_Task to carry out:_ Every record listed below should be copied exactly.

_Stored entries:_
=== Begin Enclosure ===

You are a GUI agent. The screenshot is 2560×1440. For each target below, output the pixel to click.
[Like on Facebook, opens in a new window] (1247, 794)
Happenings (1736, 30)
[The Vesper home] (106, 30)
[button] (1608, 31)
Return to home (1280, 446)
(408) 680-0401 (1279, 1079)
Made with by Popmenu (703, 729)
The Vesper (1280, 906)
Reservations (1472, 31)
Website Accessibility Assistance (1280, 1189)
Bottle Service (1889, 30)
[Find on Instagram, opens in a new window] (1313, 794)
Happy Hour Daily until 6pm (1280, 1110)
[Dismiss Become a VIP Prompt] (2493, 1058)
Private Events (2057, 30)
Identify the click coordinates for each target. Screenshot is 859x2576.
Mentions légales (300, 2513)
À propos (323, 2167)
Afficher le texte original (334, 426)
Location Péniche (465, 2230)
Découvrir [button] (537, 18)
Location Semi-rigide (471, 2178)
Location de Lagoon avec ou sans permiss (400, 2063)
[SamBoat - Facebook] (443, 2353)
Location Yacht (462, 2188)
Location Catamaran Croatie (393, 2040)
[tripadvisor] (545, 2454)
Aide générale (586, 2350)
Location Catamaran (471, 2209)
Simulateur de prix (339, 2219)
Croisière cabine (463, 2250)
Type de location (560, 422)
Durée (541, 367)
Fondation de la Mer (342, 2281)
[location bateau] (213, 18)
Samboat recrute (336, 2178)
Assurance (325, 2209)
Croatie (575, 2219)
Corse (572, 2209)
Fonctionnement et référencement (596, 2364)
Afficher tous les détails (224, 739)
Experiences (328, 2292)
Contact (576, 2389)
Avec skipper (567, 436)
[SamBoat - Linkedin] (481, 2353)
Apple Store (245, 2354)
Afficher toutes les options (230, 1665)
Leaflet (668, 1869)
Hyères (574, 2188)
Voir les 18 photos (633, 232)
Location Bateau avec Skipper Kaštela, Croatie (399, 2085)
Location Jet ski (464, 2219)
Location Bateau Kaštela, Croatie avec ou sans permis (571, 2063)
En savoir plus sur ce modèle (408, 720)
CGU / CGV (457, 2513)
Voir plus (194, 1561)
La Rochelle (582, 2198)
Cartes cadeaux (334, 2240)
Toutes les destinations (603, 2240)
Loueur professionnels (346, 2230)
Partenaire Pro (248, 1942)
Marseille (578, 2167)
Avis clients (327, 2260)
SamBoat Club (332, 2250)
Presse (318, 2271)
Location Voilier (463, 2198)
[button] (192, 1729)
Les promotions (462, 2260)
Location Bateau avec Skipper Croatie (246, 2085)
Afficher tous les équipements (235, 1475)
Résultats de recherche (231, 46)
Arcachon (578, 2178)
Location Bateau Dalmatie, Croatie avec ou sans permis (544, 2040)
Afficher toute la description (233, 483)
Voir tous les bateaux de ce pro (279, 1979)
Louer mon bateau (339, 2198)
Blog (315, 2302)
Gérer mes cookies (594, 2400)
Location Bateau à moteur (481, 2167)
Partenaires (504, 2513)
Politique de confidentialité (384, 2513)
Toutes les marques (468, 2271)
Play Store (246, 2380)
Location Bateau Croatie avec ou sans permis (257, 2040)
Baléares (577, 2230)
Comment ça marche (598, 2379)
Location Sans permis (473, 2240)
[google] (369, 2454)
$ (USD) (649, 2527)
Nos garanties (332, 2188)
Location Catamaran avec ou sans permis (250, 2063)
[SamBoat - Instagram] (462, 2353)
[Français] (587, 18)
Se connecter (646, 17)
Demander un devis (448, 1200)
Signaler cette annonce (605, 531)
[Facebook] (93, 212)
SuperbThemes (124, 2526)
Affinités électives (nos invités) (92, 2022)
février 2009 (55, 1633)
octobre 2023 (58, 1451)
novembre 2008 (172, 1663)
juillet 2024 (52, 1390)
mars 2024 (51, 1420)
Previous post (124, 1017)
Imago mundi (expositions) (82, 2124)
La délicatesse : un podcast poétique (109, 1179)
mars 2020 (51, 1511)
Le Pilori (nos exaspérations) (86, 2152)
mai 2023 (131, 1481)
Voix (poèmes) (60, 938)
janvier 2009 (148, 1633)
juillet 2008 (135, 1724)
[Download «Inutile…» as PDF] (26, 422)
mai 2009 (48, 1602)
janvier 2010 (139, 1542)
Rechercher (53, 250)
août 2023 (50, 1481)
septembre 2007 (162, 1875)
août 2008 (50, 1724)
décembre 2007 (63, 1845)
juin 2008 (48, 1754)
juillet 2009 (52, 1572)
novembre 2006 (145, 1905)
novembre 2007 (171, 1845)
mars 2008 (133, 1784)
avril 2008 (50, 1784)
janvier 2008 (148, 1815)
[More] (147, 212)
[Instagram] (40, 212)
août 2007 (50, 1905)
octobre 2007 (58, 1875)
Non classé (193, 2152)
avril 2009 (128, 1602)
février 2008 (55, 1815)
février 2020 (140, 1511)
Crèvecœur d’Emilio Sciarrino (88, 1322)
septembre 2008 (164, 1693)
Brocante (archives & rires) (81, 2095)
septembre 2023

=== End Enclosure ===

_Expected output:_
You are a GUI agent. The screenshot is 2560×1440. For each target below, output the pixel to click.
[Like on Facebook, opens in a new window] (1247, 794)
Happenings (1736, 30)
[The Vesper home] (106, 30)
[button] (1608, 31)
Return to home (1280, 446)
(408) 680-0401 (1279, 1079)
Made with by Popmenu (703, 729)
The Vesper (1280, 906)
Reservations (1472, 31)
Website Accessibility Assistance (1280, 1189)
Bottle Service (1889, 30)
[Find on Instagram, opens in a new window] (1313, 794)
Happy Hour Daily until 6pm (1280, 1110)
[Dismiss Become a VIP Prompt] (2493, 1058)
Private Events (2057, 30)
Identify the click coordinates for each target. Screenshot is 859x2576.
Mentions légales (300, 2513)
À propos (323, 2167)
Afficher le texte original (334, 426)
Location Péniche (465, 2230)
Découvrir [button] (537, 18)
Location Semi-rigide (471, 2178)
Location de Lagoon avec ou sans permiss (400, 2063)
[SamBoat - Facebook] (443, 2353)
Location Yacht (462, 2188)
Location Catamaran Croatie (393, 2040)
[tripadvisor] (545, 2454)
Aide générale (586, 2350)
Location Catamaran (471, 2209)
Simulateur de prix (339, 2219)
Croisière cabine (463, 2250)
Type de location (560, 422)
Durée (541, 367)
Fondation de la Mer (342, 2281)
[location bateau] (213, 18)
Samboat recrute (336, 2178)
Assurance (325, 2209)
Croatie (575, 2219)
Corse (572, 2209)
Fonctionnement et référencement (596, 2364)
Afficher tous les détails (224, 739)
Experiences (328, 2292)
Contact (576, 2389)
Avec skipper (567, 436)
[SamBoat - Linkedin] (481, 2353)
Apple Store (245, 2354)
Afficher toutes les options (230, 1665)
Leaflet (668, 1869)
Hyères (574, 2188)
Voir les 18 photos (633, 232)
Location Bateau avec Skipper Kaštela, Croatie (399, 2085)
Location Jet ski (464, 2219)
Location Bateau Kaštela, Croatie avec ou sans permis (571, 2063)
En savoir plus sur ce modèle (408, 720)
CGU / CGV (457, 2513)
Voir plus (194, 1561)
La Rochelle (582, 2198)
Cartes cadeaux (334, 2240)
Toutes les destinations (603, 2240)
Loueur professionnels (346, 2230)
Partenaire Pro (248, 1942)
Marseille (578, 2167)
Avis clients (327, 2260)
SamBoat Club (332, 2250)
Presse (318, 2271)
Location Voilier (463, 2198)
[button] (192, 1729)
Les promotions (462, 2260)
Location Bateau avec Skipper Croatie (246, 2085)
Afficher tous les équipements (235, 1475)
Résultats de recherche (231, 46)
Arcachon (578, 2178)
Location Bateau Dalmatie, Croatie avec ou sans permis (544, 2040)
Afficher toute la description (233, 483)
Voir tous les bateaux de ce pro (279, 1979)
Louer mon bateau (339, 2198)
Blog (315, 2302)
Gérer mes cookies (594, 2400)
Location Bateau à moteur (481, 2167)
Partenaires (504, 2513)
Politique de confidentialité (384, 2513)
Toutes les marques (468, 2271)
Play Store (246, 2380)
Location Bateau Croatie avec ou sans permis (257, 2040)
Baléares (577, 2230)
Comment ça marche (598, 2379)
Location Sans permis (473, 2240)
[google] (369, 2454)
$ (USD) (649, 2527)
Nos garanties (332, 2188)
Location Catamaran avec ou sans permis (250, 2063)
[SamBoat - Instagram] (462, 2353)
[Français] (587, 18)
Se connecter (646, 17)
Demander un devis (448, 1200)
Signaler cette annonce (605, 531)
[Facebook] (93, 212)
SuperbThemes (124, 2526)
Affinités électives (nos invités) (92, 2022)
février 2009 (55, 1633)
octobre 2023 (58, 1451)
novembre 2008 (172, 1663)
juillet 2024 (52, 1390)
mars 2024 (51, 1420)
Previous post (124, 1017)
Imago mundi (expositions) (82, 2124)
La délicatesse : un podcast poétique (109, 1179)
mars 2020 (51, 1511)
Le Pilori (nos exaspérations) (86, 2152)
mai 2023 (131, 1481)
Voix (poèmes) (60, 938)
janvier 2009 (148, 1633)
juillet 2008 (135, 1724)
[Download «Inutile…» as PDF] (26, 422)
mai 2009 (48, 1602)
janvier 2010 (139, 1542)
Rechercher (53, 250)
août 2023 (50, 1481)
septembre 2007 (162, 1875)
août 2008 (50, 1724)
décembre 2007 (63, 1845)
juin 2008 (48, 1754)
juillet 2009 (52, 1572)
novembre 2006 (145, 1905)
novembre 2007 (171, 1845)
mars 2008 (133, 1784)
avril 2008 (50, 1784)
janvier 2008 (148, 1815)
[More] (147, 212)
[Instagram] (40, 212)
août 2007 (50, 1905)
octobre 2007 (58, 1875)
Non classé (193, 2152)
avril 2009 (128, 1602)
février 2008 (55, 1815)
février 2020 (140, 1511)
Crèvecœur d’Emilio Sciarrino (88, 1322)
septembre 2008 (164, 1693)
Brocante (archives & rires) (81, 2095)
septembre 2023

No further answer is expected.